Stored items

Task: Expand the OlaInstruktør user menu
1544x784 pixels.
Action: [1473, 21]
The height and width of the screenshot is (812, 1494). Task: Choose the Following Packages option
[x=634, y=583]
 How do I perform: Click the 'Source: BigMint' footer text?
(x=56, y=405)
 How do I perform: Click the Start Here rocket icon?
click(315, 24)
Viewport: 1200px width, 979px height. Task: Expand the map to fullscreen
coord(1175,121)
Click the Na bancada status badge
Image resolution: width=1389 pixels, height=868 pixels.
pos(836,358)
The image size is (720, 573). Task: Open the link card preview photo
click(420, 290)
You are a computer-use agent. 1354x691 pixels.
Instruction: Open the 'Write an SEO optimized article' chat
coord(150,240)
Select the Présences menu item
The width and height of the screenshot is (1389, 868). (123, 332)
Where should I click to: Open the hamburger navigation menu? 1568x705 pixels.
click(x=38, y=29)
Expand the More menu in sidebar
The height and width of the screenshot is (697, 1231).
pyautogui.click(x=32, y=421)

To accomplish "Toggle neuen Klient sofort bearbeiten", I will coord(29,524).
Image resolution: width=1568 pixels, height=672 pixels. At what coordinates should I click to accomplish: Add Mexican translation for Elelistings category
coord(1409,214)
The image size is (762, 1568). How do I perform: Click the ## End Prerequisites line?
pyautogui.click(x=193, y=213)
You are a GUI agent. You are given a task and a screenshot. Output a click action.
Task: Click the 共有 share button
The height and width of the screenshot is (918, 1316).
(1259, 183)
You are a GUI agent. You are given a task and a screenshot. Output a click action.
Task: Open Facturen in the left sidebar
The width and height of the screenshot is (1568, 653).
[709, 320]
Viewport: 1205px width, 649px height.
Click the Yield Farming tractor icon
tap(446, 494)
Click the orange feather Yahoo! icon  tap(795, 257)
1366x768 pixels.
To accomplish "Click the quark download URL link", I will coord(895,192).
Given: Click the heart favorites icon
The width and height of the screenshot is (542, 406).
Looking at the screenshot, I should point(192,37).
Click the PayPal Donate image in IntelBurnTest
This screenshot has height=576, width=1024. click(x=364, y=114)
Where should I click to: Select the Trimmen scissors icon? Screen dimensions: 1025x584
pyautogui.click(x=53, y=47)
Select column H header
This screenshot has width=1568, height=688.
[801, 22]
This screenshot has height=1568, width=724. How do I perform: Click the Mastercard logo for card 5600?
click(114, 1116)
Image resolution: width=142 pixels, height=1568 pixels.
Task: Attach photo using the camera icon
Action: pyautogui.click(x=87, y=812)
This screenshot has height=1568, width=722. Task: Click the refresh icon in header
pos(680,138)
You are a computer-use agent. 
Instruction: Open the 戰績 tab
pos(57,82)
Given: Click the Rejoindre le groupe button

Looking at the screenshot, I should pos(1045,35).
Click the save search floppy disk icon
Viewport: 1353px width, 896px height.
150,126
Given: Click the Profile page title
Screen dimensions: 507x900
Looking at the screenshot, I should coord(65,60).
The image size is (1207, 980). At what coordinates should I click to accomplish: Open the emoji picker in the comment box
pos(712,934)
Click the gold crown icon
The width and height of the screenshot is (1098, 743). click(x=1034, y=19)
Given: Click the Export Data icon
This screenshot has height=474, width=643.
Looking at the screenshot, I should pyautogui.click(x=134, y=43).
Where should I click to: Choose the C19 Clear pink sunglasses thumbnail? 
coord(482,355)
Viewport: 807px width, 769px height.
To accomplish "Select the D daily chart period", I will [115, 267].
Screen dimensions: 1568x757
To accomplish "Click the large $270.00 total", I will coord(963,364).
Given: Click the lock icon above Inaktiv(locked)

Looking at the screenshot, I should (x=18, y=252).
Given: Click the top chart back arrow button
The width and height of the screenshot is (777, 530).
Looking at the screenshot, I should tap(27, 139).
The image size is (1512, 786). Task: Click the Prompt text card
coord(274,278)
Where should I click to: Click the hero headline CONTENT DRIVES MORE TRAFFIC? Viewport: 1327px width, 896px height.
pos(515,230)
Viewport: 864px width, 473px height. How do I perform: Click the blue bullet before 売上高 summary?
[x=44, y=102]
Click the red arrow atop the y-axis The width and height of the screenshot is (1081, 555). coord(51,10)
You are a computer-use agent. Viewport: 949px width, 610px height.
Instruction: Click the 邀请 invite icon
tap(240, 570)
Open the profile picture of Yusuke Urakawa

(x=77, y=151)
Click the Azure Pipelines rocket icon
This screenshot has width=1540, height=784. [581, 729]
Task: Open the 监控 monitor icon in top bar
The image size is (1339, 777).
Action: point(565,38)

To do.
Using the data above, report the number of lines that contain the string "will", and only that number.

Problem solution.
4